The telecom regulator has directed Grameenphone and Airtel to provide alternative solutions to 6,300 users of their BlackBerry services, as law enforcers are unable to monitor their current data and messages.
As a solution, the operators may have to swap all the BlackBerry handsets purchased from them—for other devices, which will be a hassle for the users.
Both mobile operators have sought time to come up with alternative solutions for their BlackBerry users, said Sunil Kanti Bose, chairman of Bangladesh Telecommunication Regulatory Commission.
BTRC asked the operators to submit detailed plans in seven days to enable the BlackBerry users to migrate to secured alternative solutions.
As per licensing terms and conditions, the government reserves the right to gain access to telecom service providers' networks—when deemed necessary.
But “lawful interception” to monitor emails or instant messages is of little use in the cases of BlackBerry subscribers, as the messages sent from the devices are highly encrypted to protect privacy.
Originally designed to attract corporate clients, BlackBerry's encryption algorithms are robust to decryption attempts by even supercomputers.
For instance, if intelligence agencies trace massages between two BlackBerry users, they are unable to get any valid information as the messages are coded.
The only way to establish any meaningful interception is to gain access to the BlackBerry handset or the company's servers, which is difficult when the former is in the hands of the user and the latter is in a different country.
The regulator had been communicating the issue with the operators for the last couple of years; BlackBerry authorities also came to Dhaka last year to address the matter.
Grameenphone had asked BlackBerry to set up a server in Bangladesh but the handset company discontinued their cooperation from last year, an official of the operator said on condition of anonymity.
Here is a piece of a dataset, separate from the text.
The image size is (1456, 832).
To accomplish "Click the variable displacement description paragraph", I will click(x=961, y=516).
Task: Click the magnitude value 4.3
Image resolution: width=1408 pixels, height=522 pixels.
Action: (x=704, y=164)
The operator was supposed to set up the server by March, but that is no longer the case, the official added. The only solution is to swap all the BlackBerry user handsets, said a Grameenphone official. The operator has 4,664 BlackBerry users.
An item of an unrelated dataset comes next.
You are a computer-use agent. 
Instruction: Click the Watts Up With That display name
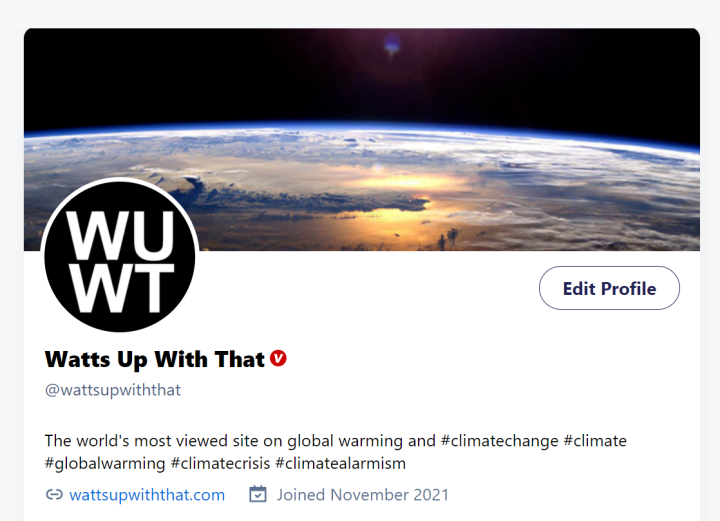pos(155,359)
Mahmud Hossain, chief corporate affairs officer of Grameenphone, said the operator will communicate their plans on providing a solution to the regulator. “We need sufficient time to provide a solution.”
“We are aware of BTRC's direction to close down BlackBerry services and requested for two weeks time to come up with an alternative solution for the affected customers,” Grameenphone said in a statement.
Confirming the BTRC letter, Airtel said in a statement that it is working to find an alternative solution for its BlackBerry users.
In Bangladesh, officials of the Prime Minister's Office, foreign affairs ministry, Economic Relations Division, US Embassy, high commissions of Canada and Australia and some leading corporate houses use BlackBerry services.